La prochaine session parlementaire, celle dite de printemps, s’ouvrira cette semaine et devra s’attaquer rapidement à l’accélération des textes et législations qui doivent accompagner et appuyer les réformes importantes et urgentes.
Depuis le début de la pandémie, en mars 2020, jusqu’aux derniers développements en Europe et dans le monde, la période a été riche en enseignements. Le Maroc, comme beaucoup d’autres pays, s’est trouvé confronté à des situations inédites, compliquées et complexes dont les solutions ont parfois nécessité des changements de paradigmes et des démarches en rupture avec le passé.
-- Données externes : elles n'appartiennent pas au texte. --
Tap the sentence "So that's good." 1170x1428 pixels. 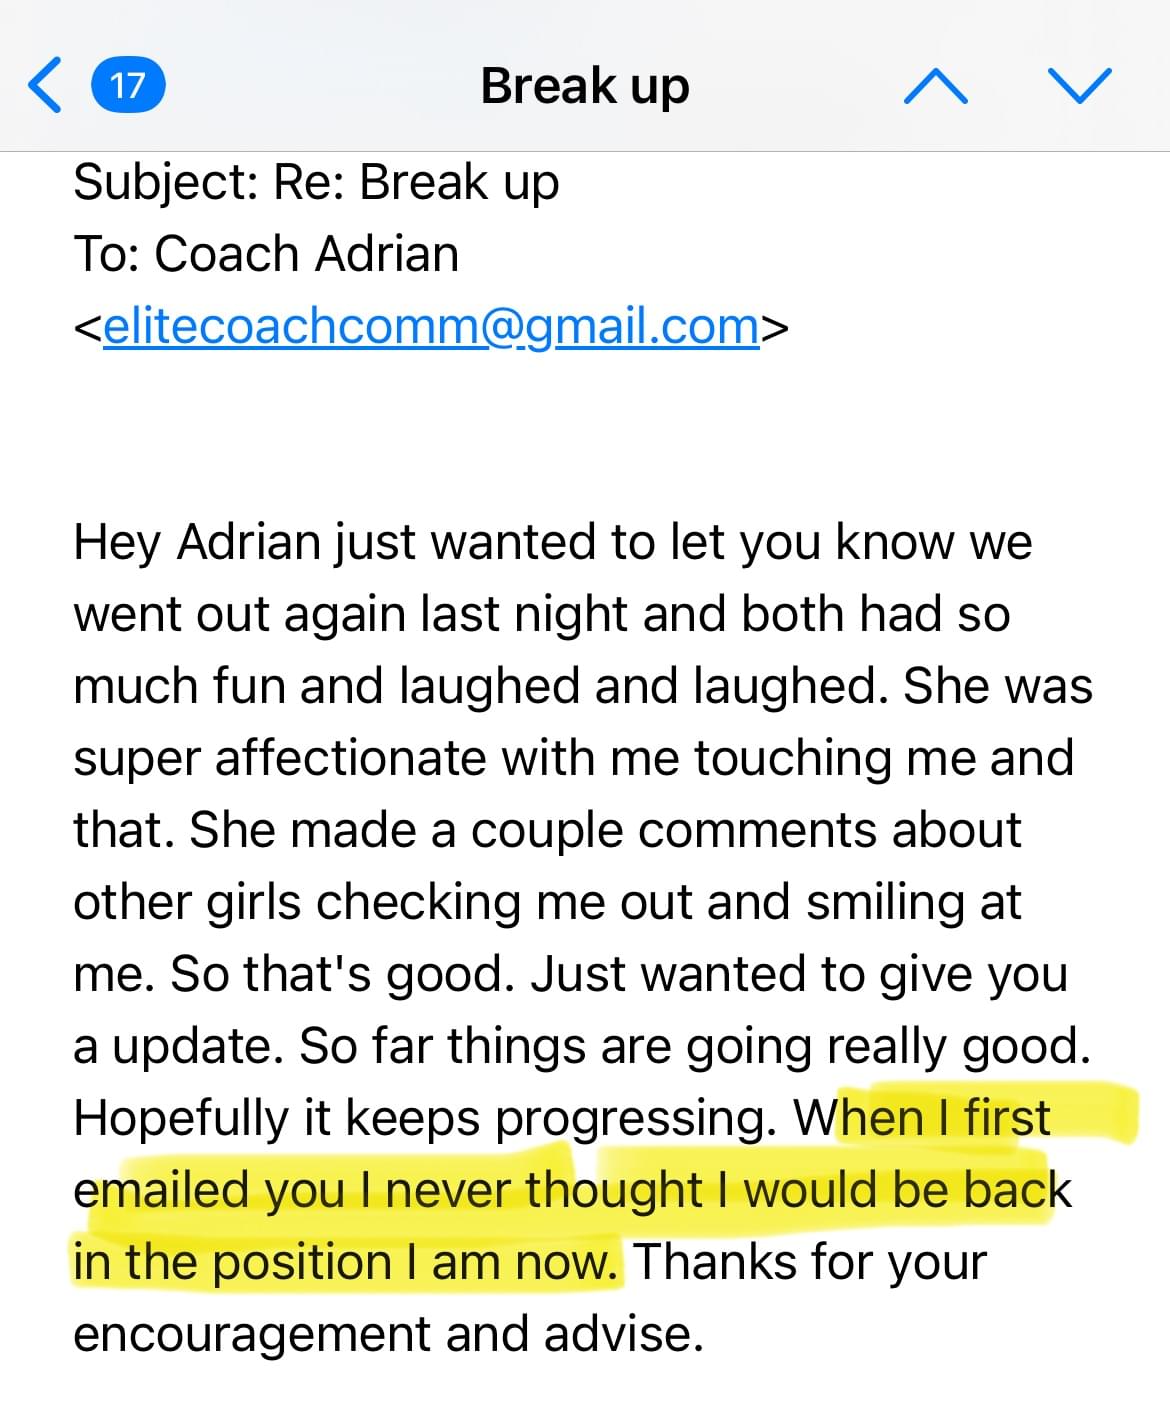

Pour affronter les défis des prochaines décennies, le Maroc a déjà enclenché la nécessaire transformation de son économie qui devra désormais prendre en compte les nouvelles donnes comme la rareté des ressources, l’autosuffisance, la souveraineté sans oublier des facteurs naturels tels que le changement climatique. L’une des réformes les plus urgentes à mettre en marche est celle qui concerne le corpus fiscal car elle représente l’une des principales portes d’entrée pour l’édification d’un tissu d’entreprises et d’opérateurs performants et surtout pour instaurer et renforcer l’équité et la responsabilité individuelle et collective, fondements même d’une économie résiliente.